When it comes to a signature item, Winner boasts about its marinated bone-in pork chops, a 1-in. thick cut featured item that keeps customers coming back for more. They are listed on the company website, winnersmeats.com, and are frequently tagged on Facebook, Instagram and Twitter throughout all seasons.
Through their generations of operating a family farm, the Winner team has always raised their own beef and pork herds, although it does rely on some packer-sourced product during the busy holiday times to keep up with demand.
“Our cattle are grass fed and grain finished,” Rob explains. “There is so much misinformation out there about meats that we feel that social media is important to keeping customers informed about what they are buying.
“We have supported our 4-H groups for years and are happy to bring school groups into our plant to let the younger generation – our future customers – know where their meats come from. Three years ago, we started an in-house meat school for adults. We take a half hog and show them where the bacon and hams come from. We’ll grind up some of the pork into sausages or brats and let each participant stuff some by themselves. Sure, some folks don’t want to get their hands dirty, but once they actually touch the meats, they are much more comfortable about it and leave much more knowledgeable than when they arrived.
“We advertise with a few billboards and have some flyers we put out with coupons and specials, but it is that first-hand knowledge that lets the customer know we care about our products more than they know. There is nothing like spending time with a customer. We both win that way.”

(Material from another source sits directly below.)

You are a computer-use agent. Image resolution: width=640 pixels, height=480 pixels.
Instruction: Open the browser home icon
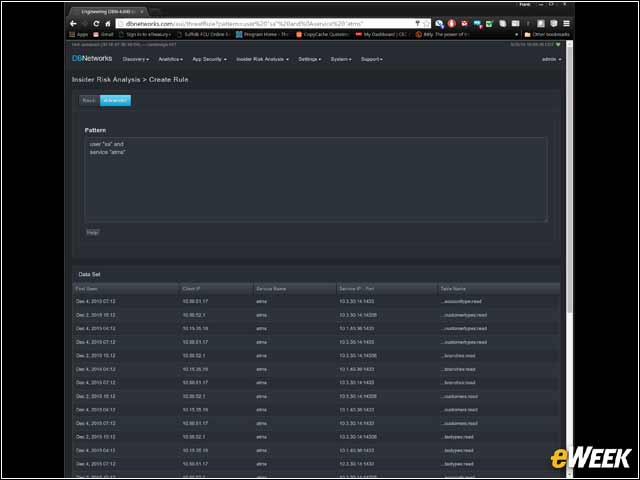point(108,24)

Rob notes that the company has tried to keep up with equipment modernization but adds that it’s something they can’t always afford. When customers come in to shop for one of their 16 varieties of bratwurst, they’ll mention that each brat is hand-tied, a way of letting them know that there is workmanship and a personal touch of craftsmanship that goes with the product they are buying.

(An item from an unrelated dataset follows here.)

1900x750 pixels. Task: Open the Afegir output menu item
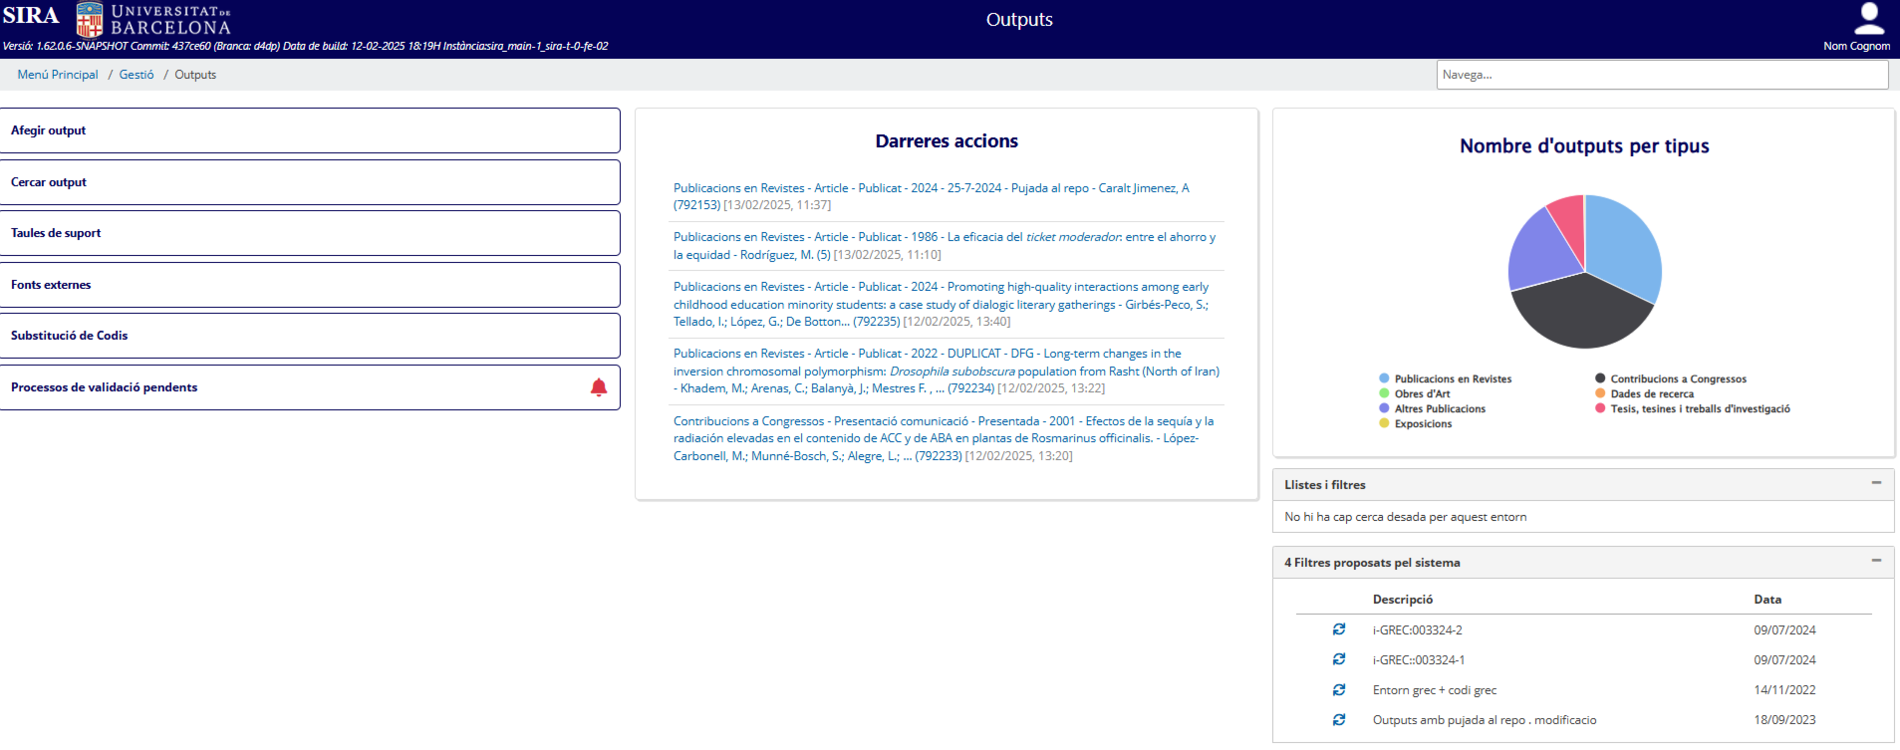[310, 130]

Winner’s has been involved with the OAMP for many decades and Rob currently serves as vice president of the state-wide processor organization.
When it comes to trends that help keep the successful growth pattern working for the company, Rob advises that new flavor introductions are important, but says customers are looking for more foods they can take home, heat and eat, or those that are much simpler to prepare.
Processing programs
Winner’s Greenville location operates under Ohio state meat inspection and attracts farmers and ranchers who want their livestock processed. Farm animals are brought in from about a 90-minute drive in every direction. The Osgood facility is about double the size of the Winner’s Meat Farm.

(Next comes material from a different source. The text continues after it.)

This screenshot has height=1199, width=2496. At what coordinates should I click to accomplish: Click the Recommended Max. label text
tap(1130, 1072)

On average the company handles about 15 beef and a like number of hogs each week.
Rob explains that the family has been successful in selling its products through other retail stores that feature them and also is seeing requests for private labeling of producer-owned meats increase in volume.
Several years ago, the company discontinued its emphasis on accepting big game animals from sportsmen and began accepting only clean, boneless trimmed meats for further processing. They fashion the meat into summer sausage, snack sticks, jerky, hot dogs and brats in various flavors and are seeing a steady growth in that aspect of their business.
Winner’s also has an affiliated livestock trucking company with 13 trucks and 19 hauling trailers. For the past two years, the overall family enterprise has been recognized as the local “Business of the Year.”
And as with businesses both large and small, getting, training and retaining good employees remains a challenge for Winner’s Meats.
“In some careers, an employee can be fully trained in a matter of weeks,” Rob comments. “In the specialized meat business, it can take a lot longer to get to that level. We appreciate our employees who came here to work right out of high school that started with clean-up work and have moved up to greater responsibilities,” Rob says.
“We appreciate their hard work and are glad that so many of them are still with us.
“I can only say that there are not a lot of fourth generation businesses around. Sure, there will be times that family members will have different opinions, but we are fortunate enough to have family members who recognize the same goals and know what we want it to be. We remain committed and really work well together.”